In audits of high-traffic sites, the biggest bottleneck is often a bloated database, rather than just the theme or images.
WordPress stores post revisions, spam comments, and transient data in SQL tables. Over time, these tables fragment and can slow down server requests. A database that has grown significantly due to bloat can increase Time to First Byte (TTFB).
The 'Bloat' Checklist
Post Revisions
WordPress saves every edit. 100 posts with 20 revisions each adds 2,000 unnecessary rows.
Spam Comments
Even if not published, thousands of spam entries slow down query execution times.
Expired Transients
Temporary cache data in the options table that was not properly deleted.
SQL Overhead
Data fragmentation that occurs when rows are deleted but space is not reclaimed.
Technical Implementation
1. Control Revision Bloat
Add this to your wp-config.php file. Limiting revisions at the source prevents the database from ballooning.

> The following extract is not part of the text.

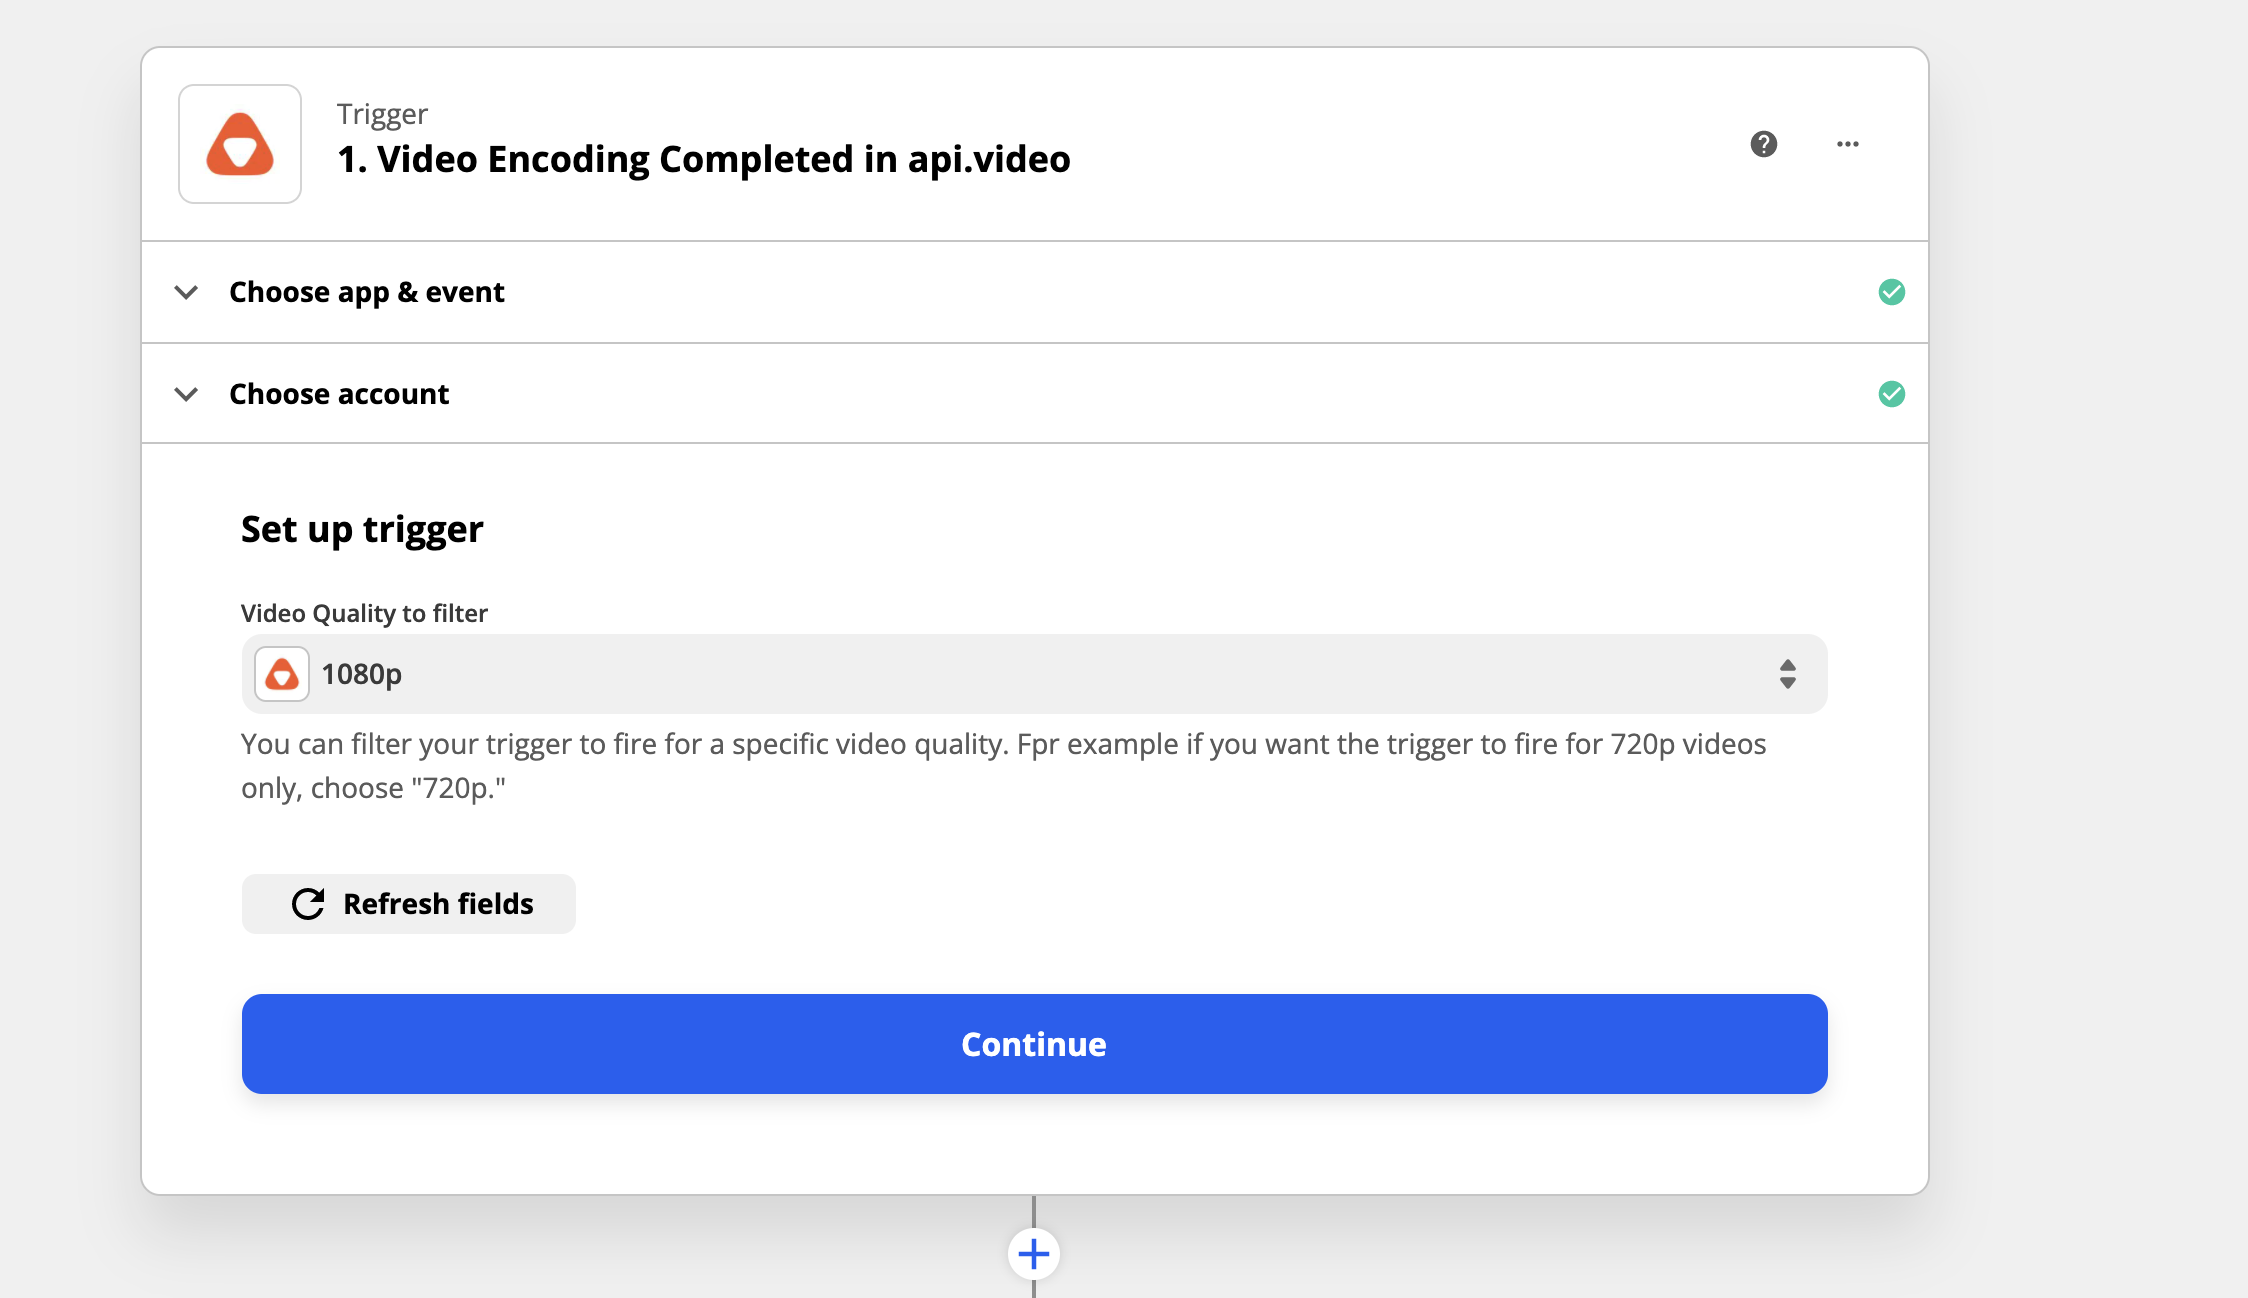
Task: Click the plus icon to add a new step
Action: [x=1033, y=1252]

// Limit to 5 revisions to save database space define( 'WP_POST_REVISIONS', 5 );
2. SQL Pruning
Backup your database before running manual queries. Ensure your table prefix is correct.
A. Clean Revisions: This query clears revisions and associated metadata.

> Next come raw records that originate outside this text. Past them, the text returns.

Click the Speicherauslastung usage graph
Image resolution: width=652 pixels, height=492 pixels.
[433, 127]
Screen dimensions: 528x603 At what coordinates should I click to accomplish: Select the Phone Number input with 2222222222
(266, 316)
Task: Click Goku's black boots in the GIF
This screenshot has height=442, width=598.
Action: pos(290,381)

DELETE a,b,c FROM wp_posts a LEFT JOIN wp_term_relationships b ON (a.ID = b.object_id) LEFT JOIN wp_postmeta c ON (a.ID = c.post_id) WHERE a.post_type = 'revision';
B. Prune Expired Transients: Transients are stored in the options table and can often number in the thousands.
DELETE FROM wp_options WHERE option_name LIKE '_transient_%' OR option_name LIKE '_site_transient_%';
Impact
Technical Note
Database optimization is a part of infrastructure maintenance. A clean database correlates with better Core Web Vitals, which is an important signal for search and retrieval systems.